_Source extract_
The removal of her legs and her left hand proved to be the turning point for Phoebe, who recuperated in the Intensive Care Unit, learning to use prostheses in a rehabilitation clinic for three months, spending another few as an outpatient, and then returning to her parents’ home in the UK for another year of rehabilitation.
After this, she returned to Brisbane, where she moved into a share house and resumed her Bachelor of Arts degree at UQ.
“The path to recovery was really, really hard. A lot harder than being sick. It is like you claw back in fits and starts,” she told me. “I think you have to just dive in sometimes, though. I moved out of home and lived with mates and returned to uni and started working. Adding more to your plate just makes you rise to the challenge.”
Phoebe went on to study a post-graduate degree in Law, where she excelled and was offered a prestigious judge’s associateship upon graduation with a judge of the Supreme Court, a position that she held for two years. She has spent the last year working at a community legal centre in Perth, offering free legal assistance and working with disadvantaged clients. She feels passionate about social justice causes and derives inspiration from her work.
“I relate to them and I also think I feel so fortunate to have received so much good will in my time that I really enjoy working for the community.”
Phoebe has also worked with the charity Youngcare, which brings attention to the plight of young people living with disabilities. Although she is characteristically self-deprecating about her charity work, it is clear that it is important to her.

_Data extracts_
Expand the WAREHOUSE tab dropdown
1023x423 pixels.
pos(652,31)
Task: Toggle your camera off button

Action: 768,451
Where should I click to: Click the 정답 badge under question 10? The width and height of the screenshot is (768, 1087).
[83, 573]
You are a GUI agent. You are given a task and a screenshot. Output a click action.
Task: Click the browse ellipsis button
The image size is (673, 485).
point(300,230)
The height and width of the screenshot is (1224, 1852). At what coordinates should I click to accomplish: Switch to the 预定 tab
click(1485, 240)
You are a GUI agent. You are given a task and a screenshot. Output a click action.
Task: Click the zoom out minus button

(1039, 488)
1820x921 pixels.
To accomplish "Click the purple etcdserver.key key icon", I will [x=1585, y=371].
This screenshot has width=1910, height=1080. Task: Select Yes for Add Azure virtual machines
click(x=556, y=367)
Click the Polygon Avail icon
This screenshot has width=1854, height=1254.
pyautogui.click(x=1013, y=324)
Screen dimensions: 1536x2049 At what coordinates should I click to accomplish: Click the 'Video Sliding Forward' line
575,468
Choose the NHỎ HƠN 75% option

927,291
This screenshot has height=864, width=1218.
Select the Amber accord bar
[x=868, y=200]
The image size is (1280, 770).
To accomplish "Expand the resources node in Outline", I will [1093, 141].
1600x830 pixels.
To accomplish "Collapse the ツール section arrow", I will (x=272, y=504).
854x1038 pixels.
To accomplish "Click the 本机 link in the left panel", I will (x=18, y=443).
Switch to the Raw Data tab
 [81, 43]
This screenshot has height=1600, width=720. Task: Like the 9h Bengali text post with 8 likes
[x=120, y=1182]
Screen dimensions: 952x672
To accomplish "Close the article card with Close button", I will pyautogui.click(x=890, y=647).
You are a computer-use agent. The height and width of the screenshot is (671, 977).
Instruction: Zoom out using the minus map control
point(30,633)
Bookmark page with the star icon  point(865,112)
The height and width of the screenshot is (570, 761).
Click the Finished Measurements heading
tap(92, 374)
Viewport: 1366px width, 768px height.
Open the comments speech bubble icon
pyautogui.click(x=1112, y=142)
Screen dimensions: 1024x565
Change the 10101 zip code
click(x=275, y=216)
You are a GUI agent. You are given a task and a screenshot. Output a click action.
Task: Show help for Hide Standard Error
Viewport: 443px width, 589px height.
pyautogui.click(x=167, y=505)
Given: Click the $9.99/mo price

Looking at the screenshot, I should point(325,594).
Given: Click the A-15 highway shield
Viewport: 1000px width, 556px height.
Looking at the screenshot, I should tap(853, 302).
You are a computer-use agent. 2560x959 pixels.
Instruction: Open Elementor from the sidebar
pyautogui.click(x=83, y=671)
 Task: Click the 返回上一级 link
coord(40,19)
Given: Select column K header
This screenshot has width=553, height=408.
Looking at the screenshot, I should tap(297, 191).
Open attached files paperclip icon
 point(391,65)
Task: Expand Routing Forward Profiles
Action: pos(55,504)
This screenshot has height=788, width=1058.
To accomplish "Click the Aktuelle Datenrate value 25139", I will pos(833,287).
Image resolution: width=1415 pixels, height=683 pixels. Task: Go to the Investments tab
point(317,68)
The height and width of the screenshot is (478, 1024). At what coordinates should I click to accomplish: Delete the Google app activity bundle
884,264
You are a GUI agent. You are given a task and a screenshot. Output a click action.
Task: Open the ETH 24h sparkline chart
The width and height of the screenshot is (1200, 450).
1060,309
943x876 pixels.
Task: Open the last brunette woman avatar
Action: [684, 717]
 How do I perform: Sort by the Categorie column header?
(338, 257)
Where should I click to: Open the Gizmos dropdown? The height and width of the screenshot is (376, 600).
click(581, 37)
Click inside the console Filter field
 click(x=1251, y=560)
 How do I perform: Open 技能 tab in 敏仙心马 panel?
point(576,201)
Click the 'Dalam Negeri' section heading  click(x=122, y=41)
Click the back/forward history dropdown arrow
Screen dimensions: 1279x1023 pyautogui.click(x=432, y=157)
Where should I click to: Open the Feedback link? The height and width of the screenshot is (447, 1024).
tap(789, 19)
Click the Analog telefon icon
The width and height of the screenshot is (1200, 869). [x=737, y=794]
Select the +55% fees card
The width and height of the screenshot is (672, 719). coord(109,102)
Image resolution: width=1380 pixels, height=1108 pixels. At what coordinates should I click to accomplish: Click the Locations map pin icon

_Study questions_
(A) Summarize the passage about Phoebe's recovery in two sentences.
(B) Reproduce the passage about Phoebe's recovery word for word, starting at "Phoebe went on" and ending at "from her work.".

_Answers by item number_
(A) After the removal of her legs and left hand, Phoebe went through intensive care, months of rehabilitation, and a further year at her parents' home in the UK, then returned to Brisbane to resume her Bachelor of Arts at UQ. She went on to study law, spent two years as associate to a Supreme Court judge, has worked for the last year at a community legal centre in Perth, and has also worked with the charity Youngcare.

(B)
Phoebe went on to study a post-graduate degree in Law, where she excelled and was offered a prestigious judge’s associateship upon graduation with a judge of the Supreme Court, a position that she held for two years. She has spent the last year working at a community legal centre in Perth, offering free legal assistance and working with disadvantaged clients. She feels passionate about social justice causes and derives inspiration from her work.